4- Gli stadi di “calcio” prima del “calcio”. Attenzione! Prima che me lo si faccia notare, non intendo porre sullo stesso piano i campi da gioco mesoamericani con le arene e gli anfiteatri del mondo greco-romano. Non scomoderò il Colosseo o il leggendario Ippodromo di Costantinopoli. Il ragionamento che mi porta, anzi, ci porta a parlare di “invenzione” è un altro. A sorprendere non era la loro essenza strutturale, neppure la loro capienza, bensì la quantità messa in relazione al dato demografico. Solo nel sito di Chichén Itzá, gli archeologi ha rivelato sette campi da gioco per una popolazione che non superava le 50.000 unità. Oggi Londra ha 21 stadi per una popolazione di nove milioni di persone.
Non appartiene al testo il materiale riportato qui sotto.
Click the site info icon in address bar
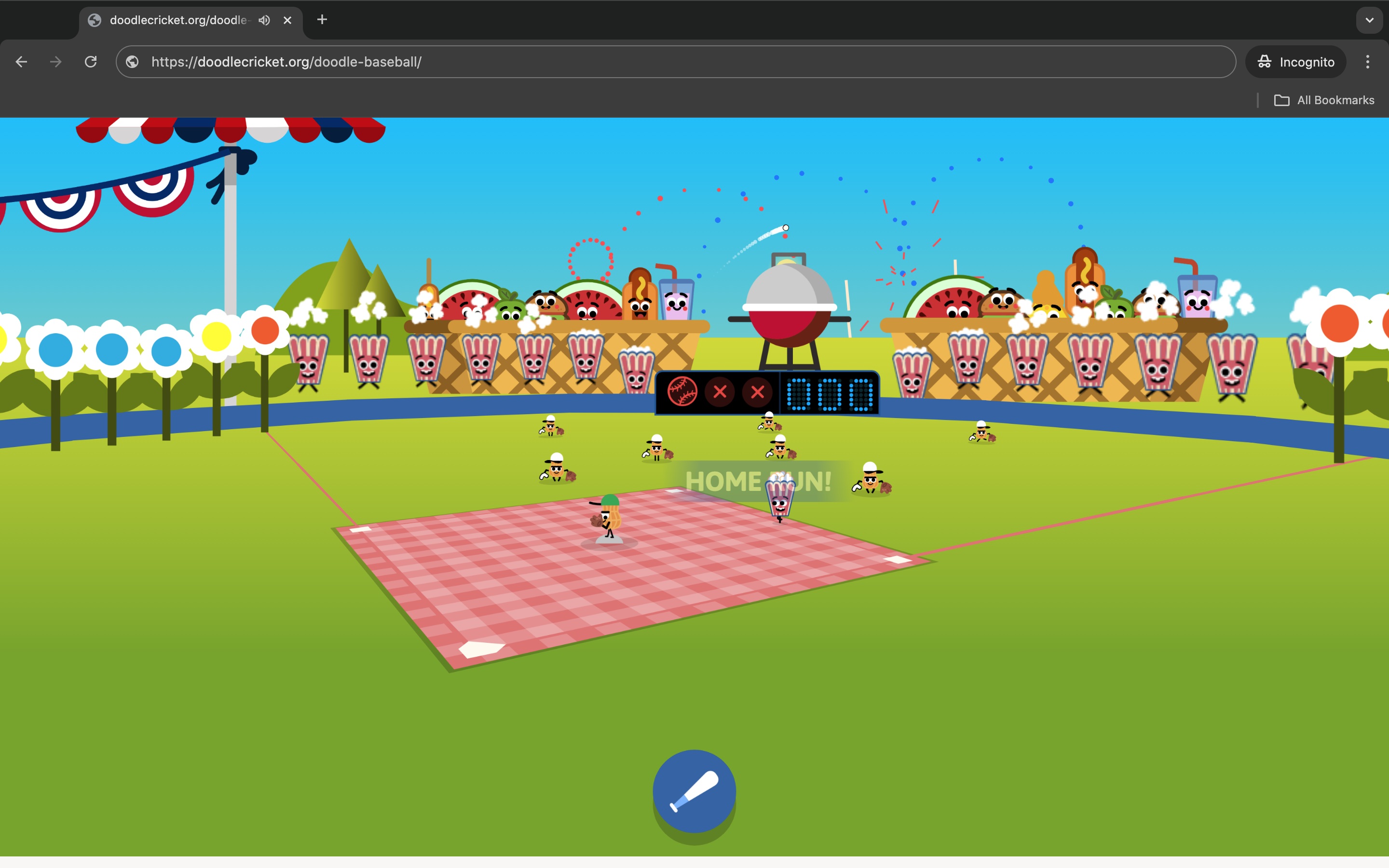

I campi da gioco della palla erano fra le istituzioni più emblematiche e simbolicamente cariche delle civiltà precolombiane. Non si trattava solo di spazi sportivi, ma di strutture sacre e politiche, che rappresentavano una “cosmologia in atto“. Vere e proprie arene rituali e in un certo senso gli antenati ideologici e architettonici degli stadi calcistici. Oltre 1.500 campi sono stati identificati archeologicamente in tutta la Mesoamerica. Se ne servirono diverse culture: dagli Olmechi, passando per i Toltechi, i Maya, e gli immancabili Mexica.
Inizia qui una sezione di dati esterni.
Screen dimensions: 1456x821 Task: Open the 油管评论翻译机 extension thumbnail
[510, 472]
5- Sacro cioccolato. Quelli che maledicono gli autoctoni americani quando si ritrovano una gomma da masticare sotto la suola della scarpa, sono gli stessi che li benedicono quando bevono una tazza di cioccolata calda o mangiano una ghiotta tavoletta fondente. I Maya, e in seguito i Mexica, svilupparono tecniche precise per trasformare i semi di cacao. Per gli studiosi è tuttavia un mistero la genesi dell’invenzione. Il processo per trasformare le fave di cacao in qualcosa degno di essere gradito è diabolicamente complicato. Sono necessarie laboriose procedure di fermentazione, essiccazione, tostatura, sbucciatura e macinazione. S’aggiunga all’intero processo il mescolamento con acqua e altri prodotti. Ne veniva fuori qualcosa di estremamente amaro, che solo gli europei post 1492 decisero di dolcificare.

Vista i mille impedimenti per dare vita ad una bevanda del genere, si può dire che in seno alle civiltà precolombiane siano nati, con merito, i primi mastri cioccolatieri della storia. Non solo per le tecniche di lavorazione, ma anche per la valorizzazione culturale, religiosa ed estetica del cioccolato.